I imagine other benefits: elsewhere I read that authoring Concepts is tedious work, with a lot of files needing to be updated, and requires of developers patience/persistence. (paraphrased)
But it’s also generally true that more people are inspired to fix things once it has users.
And by “more people” I mean both, the the current contributor pushing on the Concept, and potential contributors who find a bug or issue of more limited scope who consider tackling it.
Elsewhere I saw someone Discord post that “Concept work can not be behind a paywall”. To me, paywall has nothing to do with making something freely available. A hybrid model worked for Spotify.
Anyways what I’m trying to say is, if people want to associate user-loved features with recurring donations, the hand-holding that Concepts provided has become my favorite feature.
As this is a brainstorming session, I would like to touch on something controversial. I’ve recently become addicted to a language learning app called Duolingo. I’m still using it for free, but it plays ads for the reason that it “supports Duolingo’s mission”. This statement is compelling. How about introducing ads “to support the mission of Exercism”?
By the way.
I recently tried freeCodeCamp because I wanted to learn HTML and CSS again, but during the course I had to accept several invitations to donate, each lasting about 10 seconds, and it said that donating would allow you not to be interrupted during the lesson, which I found very odd.
I do not mind “second party” advertisements tastefully done on a site or even inside programs done tastefully, and without a network broadcast nature. In other words, advertisements that do not go out to some third party until I decide to go there.
And there is a lot of area for promotions on the website, included, but not limited to, conferences and events pertaining to each language that has them, commercial tooling that is aimed at specific languages, job opportunity advertisements based on specific technologies, etc.
Could you imagine being in a class room and the doors open up during a lecture and Ronald McDonald and The Hamburgler come prancing through with a jingle in the middle of the lecture?
We did start doing this actually a while back. However, it was quite a bit of work to generate interest in advertising, and while we were succeeding, I decided it wasn’t something I wanted to continue to push on as it felt very distracting for me (it involved lots of meetings etc).
Maybe it’s something we should reconsider if things get desperate, but I feel like I can’t see myself enjoying spending time doing that.
Thank you for your reply. I appreciate your detailed discussion of your experience with the introduction of ads and the burden it has placed on you. I understand that managing the ad operations has been distracting and I fully appreciate the frustration you have felt. I will look at ways to ease the financial concerns while ensuring that you enjoy the process.
Hi, I’ve recently joined this platform and I find it to be quite good, intuitive and educative. I still haven’t done much actual learning but time will tell whether I will want to stick with it. But so far it has left a great impression on me.
My personal contribution to the brainstorm would be to suggest - perhaps instead of trying to get more donors to cover the growing costs of infrastructure and maintaining the platform, maybe it should be looked at how it may be possible to cut down on costs? Optimizations, getting more volunteer contributors on board, etc?

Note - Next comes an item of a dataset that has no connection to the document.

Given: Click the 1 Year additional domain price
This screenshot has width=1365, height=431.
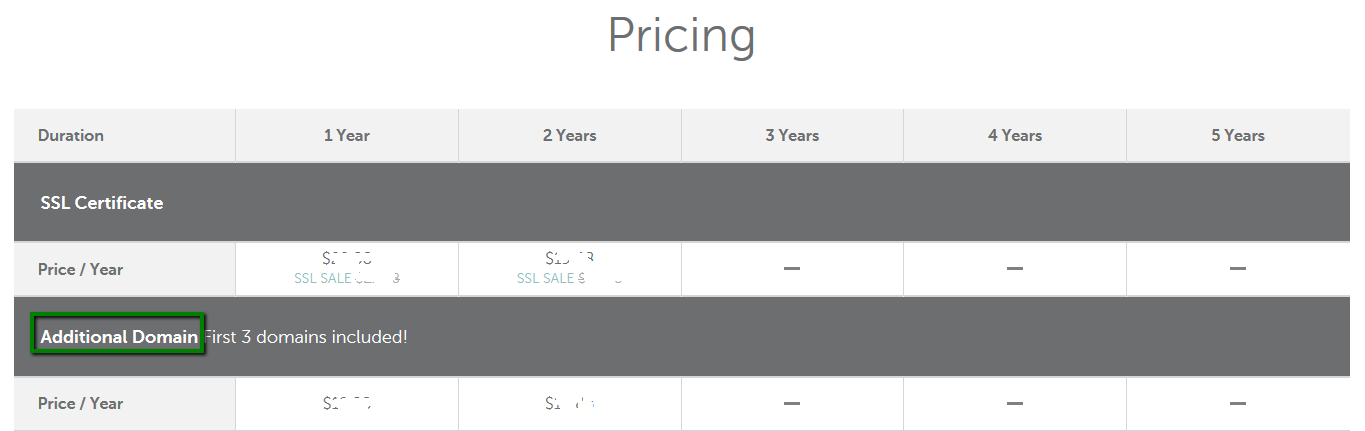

The truth is that you can’t just persuade more and more people relative to your total user base to donate. People either are the type of people who want to donate, or they aren’t. The most you can do is to raise awareness of the option to donate (But the way the platform communicates to me makes me think that most users who start using it already quickly become aware of the option to donate, because I sure did), but I don’t think you can convince someone to donate.
As such I think it would be wise look at how many donors you are realistically able to have relative to your total user base, and adapt the platform to only support as many features and content as the expenses covered by donors would allow you to.